EXCERPTED RECORDS:
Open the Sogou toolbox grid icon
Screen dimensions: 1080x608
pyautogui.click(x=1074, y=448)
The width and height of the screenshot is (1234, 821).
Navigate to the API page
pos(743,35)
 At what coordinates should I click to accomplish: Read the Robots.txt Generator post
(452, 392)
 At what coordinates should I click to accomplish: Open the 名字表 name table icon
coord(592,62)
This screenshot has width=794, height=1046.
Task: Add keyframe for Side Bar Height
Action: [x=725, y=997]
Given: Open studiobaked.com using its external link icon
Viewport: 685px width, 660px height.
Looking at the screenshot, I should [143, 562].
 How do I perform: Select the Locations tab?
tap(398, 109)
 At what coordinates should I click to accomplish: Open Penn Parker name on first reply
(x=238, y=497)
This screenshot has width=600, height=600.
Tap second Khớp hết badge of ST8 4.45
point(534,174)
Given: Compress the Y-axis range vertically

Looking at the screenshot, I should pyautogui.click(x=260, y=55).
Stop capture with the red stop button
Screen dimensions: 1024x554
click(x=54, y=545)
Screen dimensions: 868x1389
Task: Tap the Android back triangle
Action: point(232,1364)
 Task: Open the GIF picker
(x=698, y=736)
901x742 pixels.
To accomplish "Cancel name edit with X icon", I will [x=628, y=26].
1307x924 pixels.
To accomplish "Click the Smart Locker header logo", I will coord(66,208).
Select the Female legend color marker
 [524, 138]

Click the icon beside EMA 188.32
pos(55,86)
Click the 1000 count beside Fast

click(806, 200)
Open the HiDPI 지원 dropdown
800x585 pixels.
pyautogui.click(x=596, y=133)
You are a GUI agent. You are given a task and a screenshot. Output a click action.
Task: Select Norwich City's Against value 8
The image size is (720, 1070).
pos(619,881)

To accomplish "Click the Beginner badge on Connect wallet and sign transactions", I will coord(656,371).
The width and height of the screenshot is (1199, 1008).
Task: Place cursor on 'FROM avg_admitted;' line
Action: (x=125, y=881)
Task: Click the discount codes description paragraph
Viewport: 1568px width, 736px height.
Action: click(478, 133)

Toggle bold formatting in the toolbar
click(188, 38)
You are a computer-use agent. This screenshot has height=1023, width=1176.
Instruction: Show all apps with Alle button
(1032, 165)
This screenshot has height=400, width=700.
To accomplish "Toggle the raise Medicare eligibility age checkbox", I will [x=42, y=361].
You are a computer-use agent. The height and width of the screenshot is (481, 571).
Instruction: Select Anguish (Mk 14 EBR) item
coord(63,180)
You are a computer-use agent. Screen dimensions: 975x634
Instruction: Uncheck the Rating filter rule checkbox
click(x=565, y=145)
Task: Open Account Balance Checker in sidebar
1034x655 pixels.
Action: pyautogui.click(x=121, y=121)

WHAT YOU ARE ASKED TO DO:
What's needed is every entry, returned word for word.

OUTPUT OF THE EXERCISE:
Open the Sogou toolbox grid icon
Screen dimensions: 1080x608
pyautogui.click(x=1074, y=448)
The width and height of the screenshot is (1234, 821).
Navigate to the API page
pos(743,35)
 At what coordinates should I click to accomplish: Read the Robots.txt Generator post
(452, 392)
 At what coordinates should I click to accomplish: Open the 名字表 name table icon
coord(592,62)
This screenshot has width=794, height=1046.
Task: Add keyframe for Side Bar Height
Action: [x=725, y=997]
Given: Open studiobaked.com using its external link icon
Viewport: 685px width, 660px height.
Looking at the screenshot, I should [143, 562].
 How do I perform: Select the Locations tab?
tap(398, 109)
 At what coordinates should I click to accomplish: Open Penn Parker name on first reply
(x=238, y=497)
This screenshot has width=600, height=600.
Tap second Khớp hết badge of ST8 4.45
point(534,174)
Given: Compress the Y-axis range vertically

Looking at the screenshot, I should pyautogui.click(x=260, y=55).
Stop capture with the red stop button
Screen dimensions: 1024x554
click(x=54, y=545)
Screen dimensions: 868x1389
Task: Tap the Android back triangle
Action: point(232,1364)
 Task: Open the GIF picker
(x=698, y=736)
901x742 pixels.
To accomplish "Cancel name edit with X icon", I will [x=628, y=26].
1307x924 pixels.
To accomplish "Click the Smart Locker header logo", I will coord(66,208).
Select the Female legend color marker
 [524, 138]

Click the icon beside EMA 188.32
pos(55,86)
Click the 1000 count beside Fast

click(806, 200)
Open the HiDPI 지원 dropdown
800x585 pixels.
pyautogui.click(x=596, y=133)
You are a GUI agent. You are given a task and a screenshot. Output a click action.
Task: Select Norwich City's Against value 8
The image size is (720, 1070).
pos(619,881)

To accomplish "Click the Beginner badge on Connect wallet and sign transactions", I will coord(656,371).
The width and height of the screenshot is (1199, 1008).
Task: Place cursor on 'FROM avg_admitted;' line
Action: (x=125, y=881)
Task: Click the discount codes description paragraph
Viewport: 1568px width, 736px height.
Action: click(478, 133)

Toggle bold formatting in the toolbar
click(188, 38)
You are a computer-use agent. This screenshot has height=1023, width=1176.
Instruction: Show all apps with Alle button
(1032, 165)
This screenshot has height=400, width=700.
To accomplish "Toggle the raise Medicare eligibility age checkbox", I will [x=42, y=361].
You are a computer-use agent. The height and width of the screenshot is (481, 571).
Instruction: Select Anguish (Mk 14 EBR) item
coord(63,180)
You are a computer-use agent. Screen dimensions: 975x634
Instruction: Uncheck the Rating filter rule checkbox
click(x=565, y=145)
Task: Open Account Balance Checker in sidebar
1034x655 pixels.
Action: pyautogui.click(x=121, y=121)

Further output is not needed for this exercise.